Today’s USDA acreage report signals a potential U.S. corn crop of 13.47 billion bushels, which will be needed to rebuild stocks and meet feed and fuel demand, says Todd Davis, crops economist with the American Farm Bureau Federation.
“We have a lot of hurdles to jump to reach a harvest of 13.47 billion bushels of corn this year,” Davis says. “The weather throughout the Corn Belt will have to cooperate in July and August for farmers to gets strong yields, and we would have to harvest the 84.8 million acres projected in the June 30 acreage survey.”

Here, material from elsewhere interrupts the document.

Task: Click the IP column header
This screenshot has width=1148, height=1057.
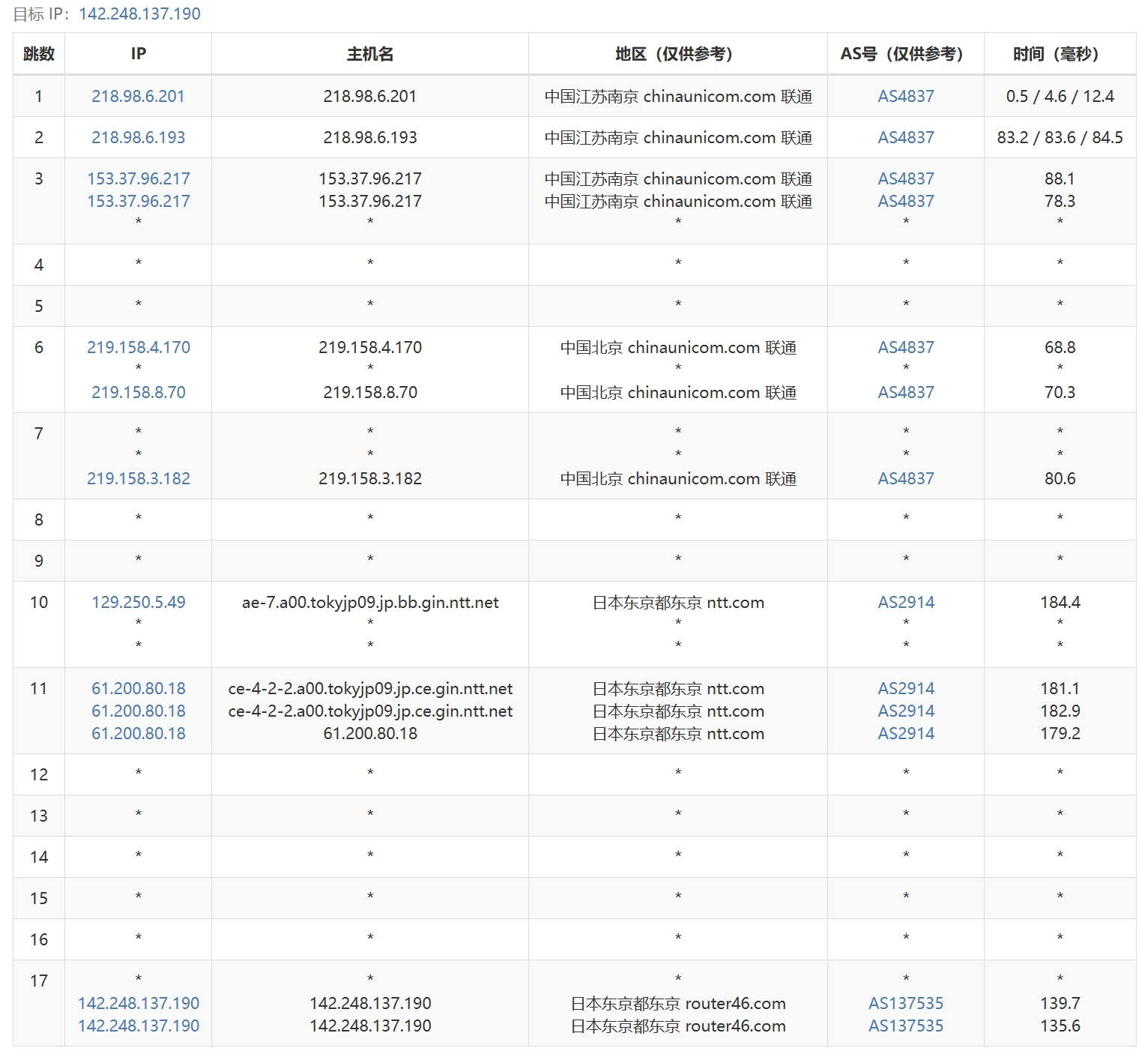Action: point(139,54)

Davis says the USDA crop report caught everyone by surprise. Most analysts were expecting USDA to forecast corn plantings to come in from 89.5 million acres to 91.5 million acres.
“I don’t think anybody was expecting more than 92 million corn acres this year,” Davis says. “From the coffee shops to the trading floor, everybody you talked to expected USDA to reduce its corn acreage from the March 31 prospective plantings report because of all the weather headaches farmers are having this year. USDA actually moved up its 2011 corn acreage slightly from its March 31 prospective plantings forecast.”
If USDA’s prediction comes true, the 92.3 million acres would be 5% larger than last year’s U.S. corn crop when 88.19 million acres were planted. U.S. corn acreage planted in 2011 would be the second-highest since 1944, behind only the 93.5 million acres planted in 2007.
“The market was signaling a need for more corn acres this year and farmers responded,” Davis says. “Most of the acreage gains are coming from the western Corn Belt. USDA found more acres in Iowa, Minnesota, Nebraska and South Dakota, which offset the reduced acreage in the eastern Corn Belt.”